— Exercise description —
Among the lines below, which ones contain the word "accomplish"? Copy every such line.

— Dataset —
···

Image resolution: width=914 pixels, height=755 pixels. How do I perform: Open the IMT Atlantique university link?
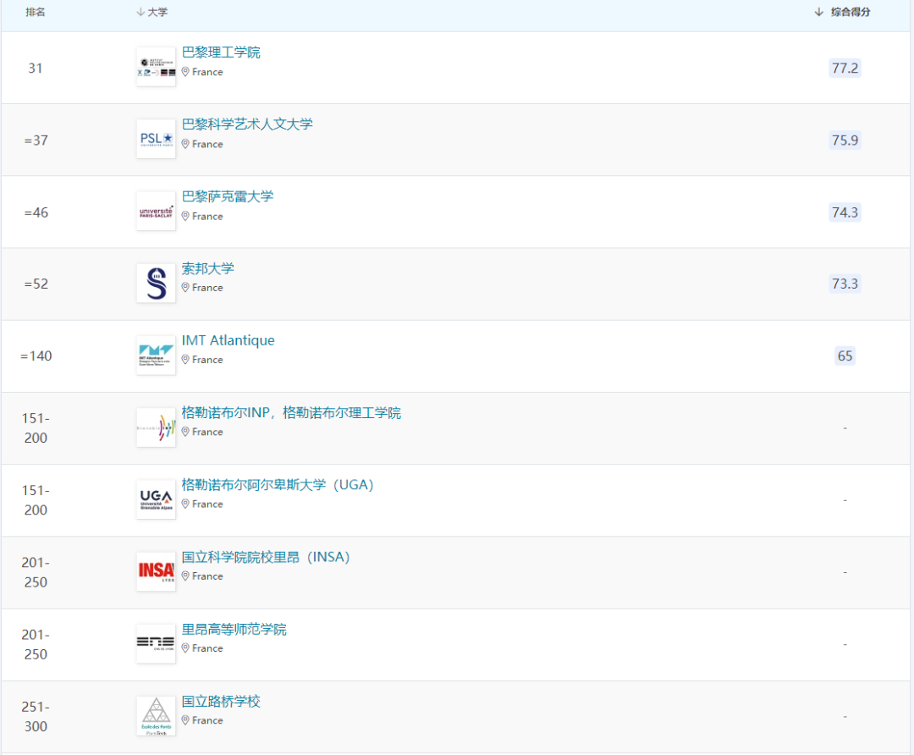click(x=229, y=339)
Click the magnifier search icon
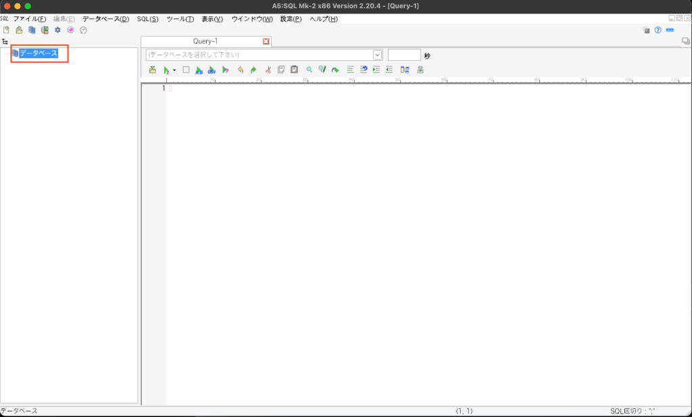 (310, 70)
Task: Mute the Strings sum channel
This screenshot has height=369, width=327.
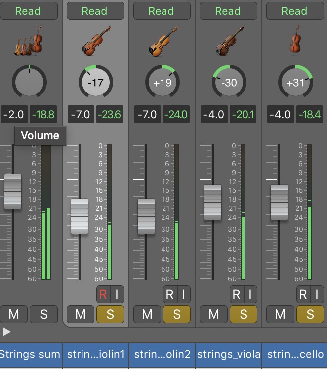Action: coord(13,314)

···

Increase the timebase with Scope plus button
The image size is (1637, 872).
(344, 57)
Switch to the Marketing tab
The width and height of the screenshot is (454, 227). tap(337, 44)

···

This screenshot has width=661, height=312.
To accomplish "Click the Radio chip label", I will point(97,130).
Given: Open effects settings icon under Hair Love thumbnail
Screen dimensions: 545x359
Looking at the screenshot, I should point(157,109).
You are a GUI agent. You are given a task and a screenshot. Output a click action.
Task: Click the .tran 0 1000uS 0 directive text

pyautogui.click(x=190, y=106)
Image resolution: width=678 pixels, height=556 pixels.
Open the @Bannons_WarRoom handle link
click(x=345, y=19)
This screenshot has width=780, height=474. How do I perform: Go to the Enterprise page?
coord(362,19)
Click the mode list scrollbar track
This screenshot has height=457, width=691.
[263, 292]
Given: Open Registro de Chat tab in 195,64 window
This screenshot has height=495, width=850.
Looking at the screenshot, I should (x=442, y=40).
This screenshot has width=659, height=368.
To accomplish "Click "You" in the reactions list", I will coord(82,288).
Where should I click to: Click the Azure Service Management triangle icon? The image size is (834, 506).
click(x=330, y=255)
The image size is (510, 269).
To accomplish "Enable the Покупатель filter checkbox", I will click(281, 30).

···

— Solved problem —
To accomplish "Click the Radio chip label", I will point(97,130).
To accomplish "Click "You" in the reactions list", I will coord(82,288).
To accomplish "Enable the Покупатель filter checkbox", I will click(281, 30).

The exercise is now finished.